### [Listed records]
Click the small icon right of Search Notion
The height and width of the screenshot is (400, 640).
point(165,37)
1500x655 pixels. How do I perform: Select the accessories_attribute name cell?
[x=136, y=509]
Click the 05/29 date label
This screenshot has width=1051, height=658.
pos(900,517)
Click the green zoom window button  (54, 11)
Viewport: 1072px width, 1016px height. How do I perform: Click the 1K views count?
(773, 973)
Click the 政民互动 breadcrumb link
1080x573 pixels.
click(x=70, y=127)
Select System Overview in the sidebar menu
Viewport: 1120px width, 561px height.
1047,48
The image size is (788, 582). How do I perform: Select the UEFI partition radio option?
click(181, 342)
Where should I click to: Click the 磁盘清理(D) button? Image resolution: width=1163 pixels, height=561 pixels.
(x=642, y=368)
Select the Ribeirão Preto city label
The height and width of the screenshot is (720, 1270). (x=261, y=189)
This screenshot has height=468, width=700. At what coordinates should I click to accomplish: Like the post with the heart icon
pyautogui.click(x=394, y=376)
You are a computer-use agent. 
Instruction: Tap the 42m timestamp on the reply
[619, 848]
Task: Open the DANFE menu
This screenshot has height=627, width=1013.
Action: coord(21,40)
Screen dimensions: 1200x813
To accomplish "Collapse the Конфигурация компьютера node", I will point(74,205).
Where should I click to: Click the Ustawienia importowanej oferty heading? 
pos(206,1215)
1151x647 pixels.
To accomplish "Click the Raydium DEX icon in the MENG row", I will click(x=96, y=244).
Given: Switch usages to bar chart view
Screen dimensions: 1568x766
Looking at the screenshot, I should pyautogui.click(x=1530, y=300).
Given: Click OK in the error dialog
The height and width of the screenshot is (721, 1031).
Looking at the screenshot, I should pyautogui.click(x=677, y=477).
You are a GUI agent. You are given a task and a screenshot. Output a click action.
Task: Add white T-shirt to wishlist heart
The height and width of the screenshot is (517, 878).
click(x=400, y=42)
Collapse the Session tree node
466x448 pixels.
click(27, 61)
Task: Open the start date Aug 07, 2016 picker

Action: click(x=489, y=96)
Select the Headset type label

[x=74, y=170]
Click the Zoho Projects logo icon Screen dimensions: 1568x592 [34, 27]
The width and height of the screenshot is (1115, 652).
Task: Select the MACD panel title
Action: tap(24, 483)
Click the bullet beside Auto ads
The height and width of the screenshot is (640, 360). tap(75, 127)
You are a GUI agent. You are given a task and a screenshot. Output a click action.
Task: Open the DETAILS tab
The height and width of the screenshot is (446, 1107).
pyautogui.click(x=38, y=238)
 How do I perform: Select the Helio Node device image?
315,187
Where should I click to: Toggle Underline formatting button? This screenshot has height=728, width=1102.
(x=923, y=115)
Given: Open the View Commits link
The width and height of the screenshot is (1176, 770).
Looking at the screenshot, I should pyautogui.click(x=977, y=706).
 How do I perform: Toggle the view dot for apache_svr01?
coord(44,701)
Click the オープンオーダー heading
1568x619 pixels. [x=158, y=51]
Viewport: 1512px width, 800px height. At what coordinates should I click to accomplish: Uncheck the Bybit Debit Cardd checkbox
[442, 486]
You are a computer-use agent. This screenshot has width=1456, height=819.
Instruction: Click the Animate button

### [Work item]
What you return must be the lines above that run from the line with "This screenshot has height=468, width=700." to the line with "Given: Switch usages to bar chart view", inclusive, each copied exactly.

### [Result for this task]
This screenshot has height=468, width=700. At what coordinates should I click to accomplish: Like the post with the heart icon
pyautogui.click(x=394, y=376)
You are a computer-use agent. 
Instruction: Tap the 42m timestamp on the reply
[619, 848]
Task: Open the DANFE menu
This screenshot has height=627, width=1013.
Action: coord(21,40)
Screen dimensions: 1200x813
To accomplish "Collapse the Конфигурация компьютера node", I will point(74,205).
Where should I click to: Click the Ustawienia importowanej oferty heading? 
pos(206,1215)
1151x647 pixels.
To accomplish "Click the Raydium DEX icon in the MENG row", I will click(x=96, y=244).
Given: Switch usages to bar chart view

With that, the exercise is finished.